Muitas pessoas que precisam de cirurgia no mesmo dia também convivem com excesso de peso e apneia obstrutiva do sono, uma condição em que a respiração para repetidamente durante o sono. Esses pacientes podem ser mais sensíveis aos medicamentos usados para relaxar os músculos durante a anestesia. Os médicos têm dois medicamentos principais para reverter esse relaxamento ao final da cirurgia, e um deles é muito mais caro. Este estudo fez uma pergunta simples, mas importante: a opção mais cara realmente ajuda esses pacientes de maior risco a se recuperar mais rápido e a respirar melhor após cirurgia ambulatorial?

Dois caminhos diferentes para acordar em segurança

Durante muitas operações, os anestesiologistas administram drogas que paralisam temporariamente os músculos para que as máquinas de ventilação funcionem sem problemas e os cirurgiões possam operar sem movimentos. Ao final da cirurgia, essas drogas precisam ser desfeitas para que os pacientes possam respirar por conta própria. Neostigmina é um medicamento mais antigo e barato que é usado há décadas. Sugamadex é um fármaco mais novo, projetado para remover certos relaxantes musculares do corpo mais rapidamente. Demonstrou‑se que acelera o retorno da força muscular em vários tipos de operação, mas também custa muito mais. Os médicos querem especialmente saber se o sugamadex oferece vantagens reais para pessoas obesas com apneia obstrutiva do sono, porque esses pacientes têm maior risco de problemas respiratórios após a anestesia.

Figure 1. Dois fármacos para reversão anestésica resultam em recuperação semelhante para pacientes obesos com apneia do sono após cirurgia no mesmo dia.
Figure 1. Dois fármacos para reversão anestésica resultam em recuperação semelhante para pacientes obesos com apneia do sono após cirurgia no mesmo dia.

Como o estudo foi organizado

Pesquisadores de um único centro de cirurgia ambulatorial conduziram um ensaio randomizado e duplo mascarado, o que significa que os pacientes foram atribuídos aleatoriamente a um dos dois fármacos de reversão e nem eles nem a equipe que mediu os desfechos sabiam qual droga foi usada.
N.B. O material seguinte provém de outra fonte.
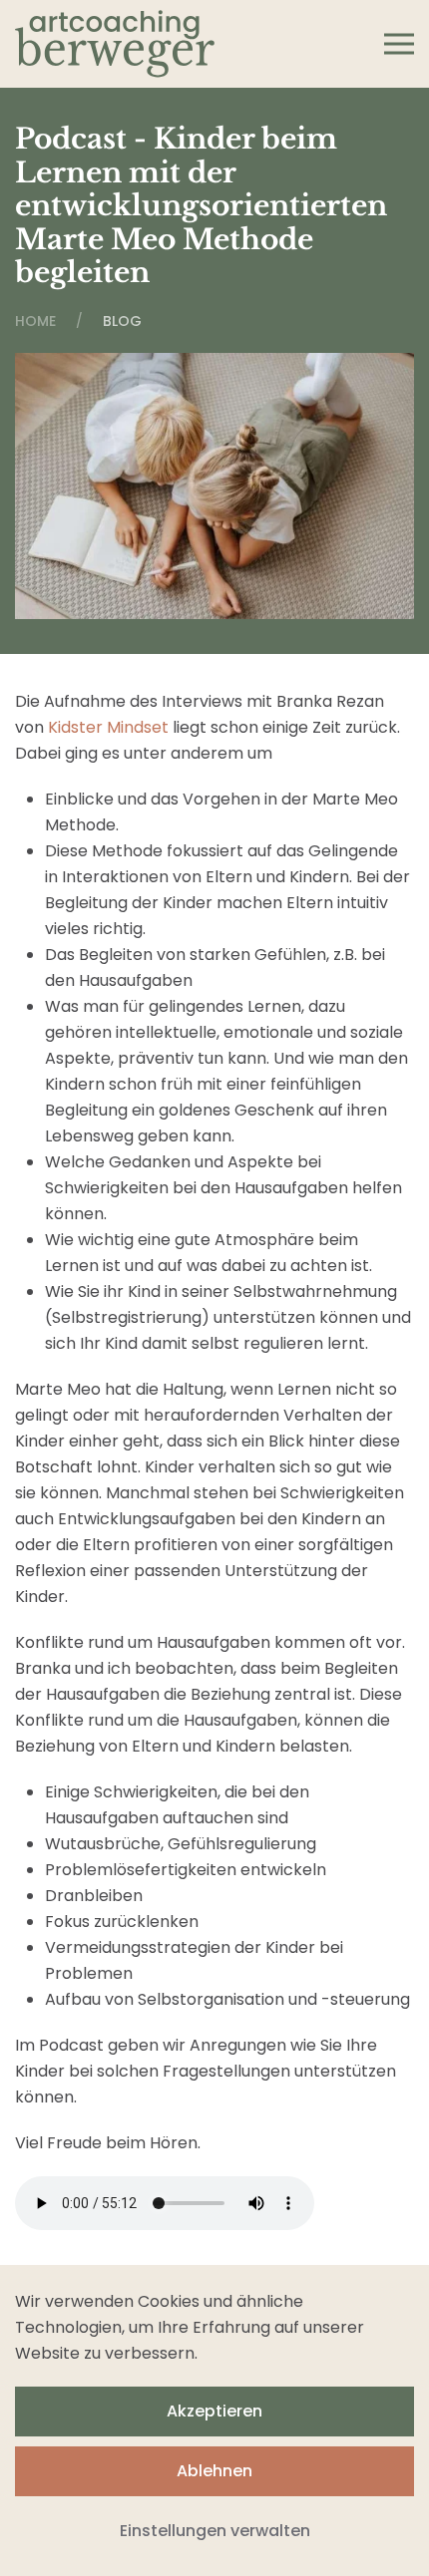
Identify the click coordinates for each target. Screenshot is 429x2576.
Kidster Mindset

Todos os participantes eram obesos, tinham diagnóstico confirmado de apneia do sono e estavam submetidos a cirurgia no mesmo dia sob anestesia geral com relaxamento muscular. Noventa pacientes foram recrutados e divididos igualmente entre o grupo neostigmina e o grupo sugamadex. Antes da cirurgia, cada paciente realizou testes respiratórios que mediram quanto ar conseguiam expirar e um exame arterial que avaliou os níveis de oxigênio e dióxido de carbono. As mesmas medidas foram repetidas cerca de 30 minutos após a chegada à unidade de recuperação.

Cronometrando a recuperação no mundo real

O desfecho principal foi quanto tempo os pacientes permaneceram na unidade de recuperação pós‑anestésica, medido desde a chegada até o momento em que estavam clinicamente aptos a receber alta, usando um sistema de pontuação hospitalar padrão. A equipe também avaliou quanto os resultados dos testes respiratórios e os valores dos gases sanguíneos mudaram do pré ao pós‑operatório. Testes estatísticos foram usados para comparar os dois grupos e para ajustar outros fatores, como idade, índice de massa corporal, tipo de cirurgia, quantidade de analgésicos e duração da operação. Essa abordagem visou responder a uma pergunta muito prática: no ambiente movimentado de um centro cirúrgico independente, escolher um fármaco de reversão em vez do outro realmente altera o tempo de recuperação ou a qualidade respiratória medida?

O que os pesquisadores encontraram

Os resultados mostraram que os tempos de recuperação foram quase os mesmos em ambos os grupos. A mediana de permanência na unidade de recuperação foi de cerca de duas horas em cada grupo, e a pequena diferença entre eles não foi estatisticamente significativa. Ao analisar subgrupos, como pacientes submetidos a procedimentos de cabeça e pescoço ou operações de diferentes durações, também não se observou vantagem para nenhum dos fármacos. Testes respiratórios e valores de gases sanguíneos também caíram ligeiramente após a cirurgia em ambos os grupos, como esperado, mas a magnitude dessas mudanças foi semelhante quer os pacientes tenham recebido neostigmina ou sugamadex. Uma análise mais detalhada confirmou que o tempo de cirurgia mais longo, e não a escolha do fármaco de reversão, foi o principal fator associado a estadias mais longas na unidade de recuperação. Apenas um paciente no grupo da neostigmina teve um breve problema respiratório que exigiu tratamento adicional com sugamadex, e não houve internações não programadas.

Figure 2. Ambos os fármacos seguem caminhos diferentes, mas produzem função respiratória e recuperação pulmonar semelhantes após a anestesia.
Figure 2. Ambos os fármacos seguem caminhos diferentes, mas produzem função respiratória e recuperação pulmonar semelhantes após a anestesia.

O que isso significa para pacientes e clínicas

Para pessoas obesas com apneia obstrutiva do sono submetidas a cirurgias ambulatoriais de baixo a moderado risco, este estudo sugere que o uso rotineiro do medicamento de reversão mais novo e mais caro não encurta de forma perceptível o tempo na área de recuperação nem melhora medidas padrão da função respiratória. Ambos os fármacos pareceram seguros nesse contexto, e as taxas gerais de complicações foram baixas. Como o sugamadex ainda pode reduzir problemas pulmonares graves em populações hospitalares mais amplas e tem custo farmacológico maior, os autores concluem que seu uso deve ser adaptado a cada instituição, ao perfil dos pacientes e ao orçamento, em vez de ser adotado automaticamente para todos os pacientes com maior peso e apneia do sono em centros de cirurgia ambulatorial.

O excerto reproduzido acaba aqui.